Bir işçi topluluğu düşünün...
İşçiler birleşip bir sendika kurar ve haklarını aramak isterse,
bu bilinçli bir mücadele olur. 
Ama bu insanlar, çeşitli kimliksel kaygılarla bir araya gelir,
"Hasan Ağa" derneği,
"Beyaz Taş Severler" derneği gibi örgütler oluşturursa, 
bu türden bir birliktelik, 
inançların, değerlerin ve kategorilerin belirli bir bakış açısı ile ifadesidir.
Yani, yanlış bilinçtir...

Peki,
insan bilincinin dışında bir gerçek var mı?
Gerçeği yaratan insan bilinci değil mi?
Bilincin kendisi nedir?
Bilinç, maddi bir gerçeğin ürünü değil midir?
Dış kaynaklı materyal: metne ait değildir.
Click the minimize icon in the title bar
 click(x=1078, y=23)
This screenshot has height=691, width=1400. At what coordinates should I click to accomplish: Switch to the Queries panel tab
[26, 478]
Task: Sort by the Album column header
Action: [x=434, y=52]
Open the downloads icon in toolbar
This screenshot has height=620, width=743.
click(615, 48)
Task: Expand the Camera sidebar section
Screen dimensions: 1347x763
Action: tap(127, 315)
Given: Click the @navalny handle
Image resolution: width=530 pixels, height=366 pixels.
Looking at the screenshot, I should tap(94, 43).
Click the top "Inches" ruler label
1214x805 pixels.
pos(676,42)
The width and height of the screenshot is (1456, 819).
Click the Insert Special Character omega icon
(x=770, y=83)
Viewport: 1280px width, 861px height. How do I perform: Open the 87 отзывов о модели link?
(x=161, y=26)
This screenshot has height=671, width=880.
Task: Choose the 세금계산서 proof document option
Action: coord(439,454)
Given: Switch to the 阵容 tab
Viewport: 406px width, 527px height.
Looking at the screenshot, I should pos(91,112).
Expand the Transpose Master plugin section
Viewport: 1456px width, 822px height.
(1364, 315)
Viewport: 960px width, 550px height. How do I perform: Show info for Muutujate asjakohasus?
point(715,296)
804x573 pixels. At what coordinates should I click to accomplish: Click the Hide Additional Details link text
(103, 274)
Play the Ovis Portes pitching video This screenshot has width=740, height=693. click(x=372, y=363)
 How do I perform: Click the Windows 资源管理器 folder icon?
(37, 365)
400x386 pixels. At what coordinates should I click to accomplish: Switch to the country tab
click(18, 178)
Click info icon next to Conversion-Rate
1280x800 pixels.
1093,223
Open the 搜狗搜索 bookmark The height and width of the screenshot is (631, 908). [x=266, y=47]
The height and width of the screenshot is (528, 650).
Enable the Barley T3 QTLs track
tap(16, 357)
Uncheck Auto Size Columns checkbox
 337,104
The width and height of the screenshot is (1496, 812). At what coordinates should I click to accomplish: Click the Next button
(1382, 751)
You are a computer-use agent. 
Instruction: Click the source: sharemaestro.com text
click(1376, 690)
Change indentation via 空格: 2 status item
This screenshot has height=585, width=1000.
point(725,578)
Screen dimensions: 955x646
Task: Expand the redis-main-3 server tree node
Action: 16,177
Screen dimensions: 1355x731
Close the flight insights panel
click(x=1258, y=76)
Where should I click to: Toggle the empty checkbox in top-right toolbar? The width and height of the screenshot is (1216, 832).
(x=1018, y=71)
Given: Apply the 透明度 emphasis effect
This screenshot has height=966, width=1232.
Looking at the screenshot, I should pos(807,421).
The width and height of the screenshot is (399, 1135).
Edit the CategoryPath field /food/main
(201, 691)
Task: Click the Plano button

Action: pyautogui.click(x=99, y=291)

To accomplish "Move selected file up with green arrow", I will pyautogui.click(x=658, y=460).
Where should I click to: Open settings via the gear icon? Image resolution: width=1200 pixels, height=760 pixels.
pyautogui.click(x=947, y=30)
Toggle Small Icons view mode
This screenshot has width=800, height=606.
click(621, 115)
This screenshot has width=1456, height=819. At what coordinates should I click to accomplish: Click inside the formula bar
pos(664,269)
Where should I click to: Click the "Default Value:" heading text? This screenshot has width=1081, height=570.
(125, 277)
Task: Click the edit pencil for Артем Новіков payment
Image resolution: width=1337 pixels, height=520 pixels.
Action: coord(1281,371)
Peki ya, Diyalektik ve Sağduyu kavramlarının arasındaki ilişkiye ne demeli?
Diyalektiği aforoz etmek, 
yani dışlamak, 
mantık ve sağduyu için ciddi bir sorundur...
Çünkü,
diyalektik, hareket içindeki eylemciler için bir sağduyu mantığıdır.
İçinde akla atıf vardır...

Her şey değişir,
hiçbir şey hareketsiz kalmaz. Düşüncemiz, değişen maddenin ifade biçimlerinden yalnızca biridir...

Şimdi bu yazıyı, 
bütündeki yerine koyarak bir anlam kazandırmaya çalışalım...

Peki,
biz doğru bir bilinçle mi yaşıyoruz?
Esasen,
bu "yanlış bilinç" kavramıyla,
bir çok ortak yanlarımız yok mu?

İşçi sınıfı gitgide burjuvalaşmış mı?
Yani gerçekten de,
işçi sınıfının artık zincirlerinden başka kaybedecek birçok şeyi mi var?

Marks'ın,
"Bilimsel Öngörü" diye ileri sürdüğü şeylerin,
hiçbiri gerçekleşmemiş mi?

Ne dersiniz?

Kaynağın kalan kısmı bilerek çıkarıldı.